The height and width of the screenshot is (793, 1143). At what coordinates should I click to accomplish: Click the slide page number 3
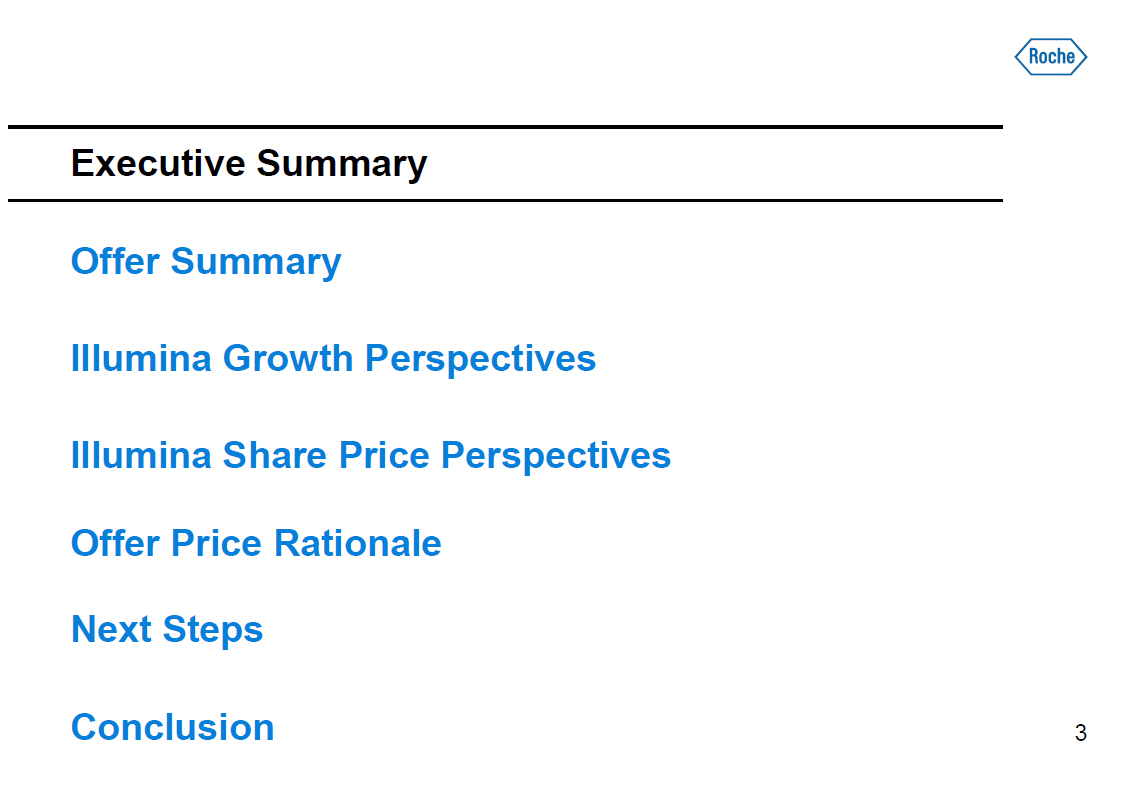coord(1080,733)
---
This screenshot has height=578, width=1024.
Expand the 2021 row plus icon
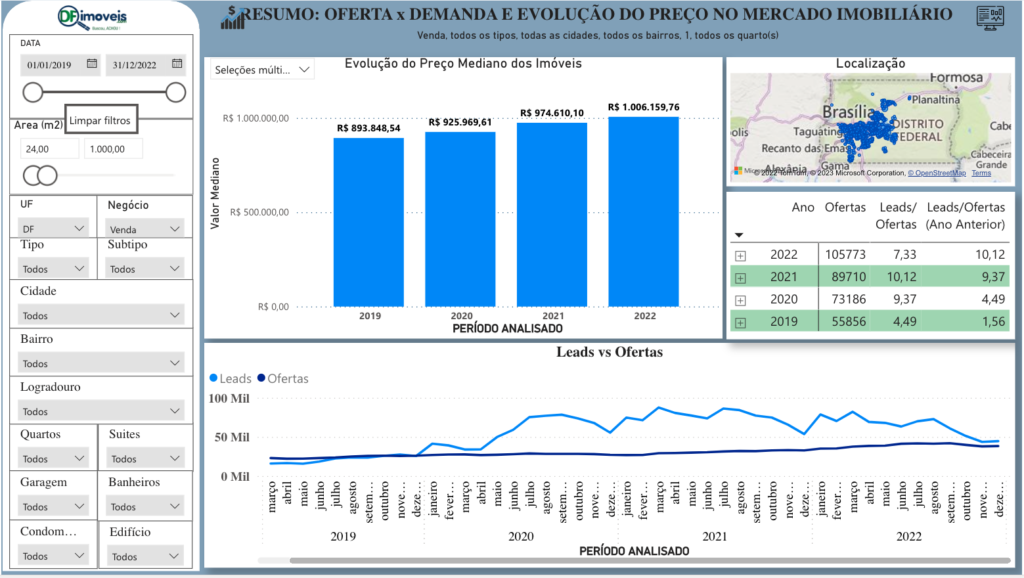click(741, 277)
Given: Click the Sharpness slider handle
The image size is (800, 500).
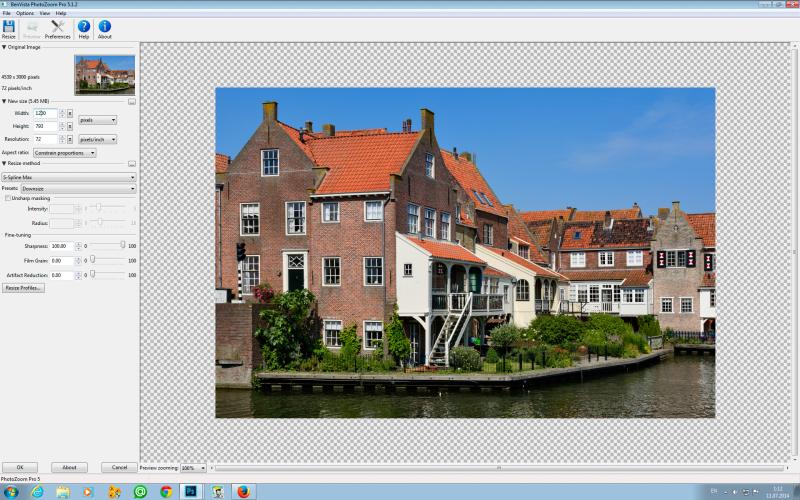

• Activity: Taking the entries above, write out exactly each line from the one holding "Given: Click the Sharpness slider handle" to the one holding "The image size is (800, 500).", both included, and stop there.

• Solution below:
Given: Click the Sharpness slider handle
The image size is (800, 500).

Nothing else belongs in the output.